4. Aux termes de l'article 2224 du code civil, les actions personnelles ou réelles se prescrivent par cinq ans à compter du jour où le titulaire d'un droit a connu ou aurait dû connaître les faits lui permettant de l'exercer.

5. L'arrêt retient qu'à la fin du premier trimestre 2008, le dommage était réalisé dès lors que M. A... n'avait perçu ni la somme prévue au titre du rachat de clientèle ni le complément de rémunération, que, s'il se prévalait d'une exécution partielle de l'engagement de la société, par la distribution de dividendes, lors de l'assemblée générale du 30 avril 2009, son dommage était connu dès l'assemblée générale de l'année suivante et que, le délai de prescription ayant recommencé à courir à compter d'avril 2010, il aurait dû introduire son action au plus tard au mois d'avril 2015. Il ajoute qu'il n'y avait pas eu de réitération de la prétendue promesse de porte-fort avant le mois d'avril 2015.

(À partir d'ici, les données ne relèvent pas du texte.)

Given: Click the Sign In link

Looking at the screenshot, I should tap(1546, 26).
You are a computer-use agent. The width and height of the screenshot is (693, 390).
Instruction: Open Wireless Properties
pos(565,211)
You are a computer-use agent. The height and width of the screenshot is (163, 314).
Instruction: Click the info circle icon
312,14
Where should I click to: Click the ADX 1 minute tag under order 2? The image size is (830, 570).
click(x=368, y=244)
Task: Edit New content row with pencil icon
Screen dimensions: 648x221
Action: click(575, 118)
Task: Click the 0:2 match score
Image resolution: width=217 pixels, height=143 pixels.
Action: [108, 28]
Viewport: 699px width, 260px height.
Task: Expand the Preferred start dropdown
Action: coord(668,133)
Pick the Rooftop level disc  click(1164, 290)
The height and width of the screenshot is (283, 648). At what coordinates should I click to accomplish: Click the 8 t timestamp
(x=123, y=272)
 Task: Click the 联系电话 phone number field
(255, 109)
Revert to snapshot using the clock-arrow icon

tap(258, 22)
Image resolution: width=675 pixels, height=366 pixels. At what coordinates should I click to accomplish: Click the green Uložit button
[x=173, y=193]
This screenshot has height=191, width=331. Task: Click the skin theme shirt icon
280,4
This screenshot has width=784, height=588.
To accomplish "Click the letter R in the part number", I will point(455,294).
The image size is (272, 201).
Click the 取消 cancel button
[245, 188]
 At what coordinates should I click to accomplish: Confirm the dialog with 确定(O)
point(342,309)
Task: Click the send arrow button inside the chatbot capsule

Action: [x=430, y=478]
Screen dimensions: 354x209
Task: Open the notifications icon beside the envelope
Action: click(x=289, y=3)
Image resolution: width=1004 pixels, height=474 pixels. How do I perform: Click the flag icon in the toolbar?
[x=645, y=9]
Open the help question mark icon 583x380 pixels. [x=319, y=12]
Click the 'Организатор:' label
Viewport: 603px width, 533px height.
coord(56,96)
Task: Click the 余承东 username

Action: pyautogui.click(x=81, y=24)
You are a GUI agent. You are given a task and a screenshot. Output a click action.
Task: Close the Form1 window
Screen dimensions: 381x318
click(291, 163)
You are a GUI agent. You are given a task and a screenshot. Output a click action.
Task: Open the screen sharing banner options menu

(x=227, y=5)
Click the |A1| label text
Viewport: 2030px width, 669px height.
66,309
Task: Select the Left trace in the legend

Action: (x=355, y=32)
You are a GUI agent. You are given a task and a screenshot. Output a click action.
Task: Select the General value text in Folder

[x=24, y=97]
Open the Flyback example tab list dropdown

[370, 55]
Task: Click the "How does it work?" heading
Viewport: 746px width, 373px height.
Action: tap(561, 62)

6. Ayant ainsi apprécié souverainement les dates auxquelles M. A... avait eu connaissance du non-respect des engagements invoqués, la cour d'appel, qui n'était pas tenue de procéder à des recherches que ses constatations rendaient inopérantes, n'a pu qu'en déduire que l'action intentée le 27 juillet 2016 était prescrite.

7. Le moyen n'est donc pas fondé.

PAR CES MOTIFS, la Cour :

REJETTE le pourvoi ;

Condamne M. A... aux dépens ;

En application de l'article 700 du code de procédure civile, rejette les demandes ;

Ainsi fait et jugé par la Cour de cassation, première chambre civile, et prononcé par le président en son audience publique du dix mars deux mille vingt et un.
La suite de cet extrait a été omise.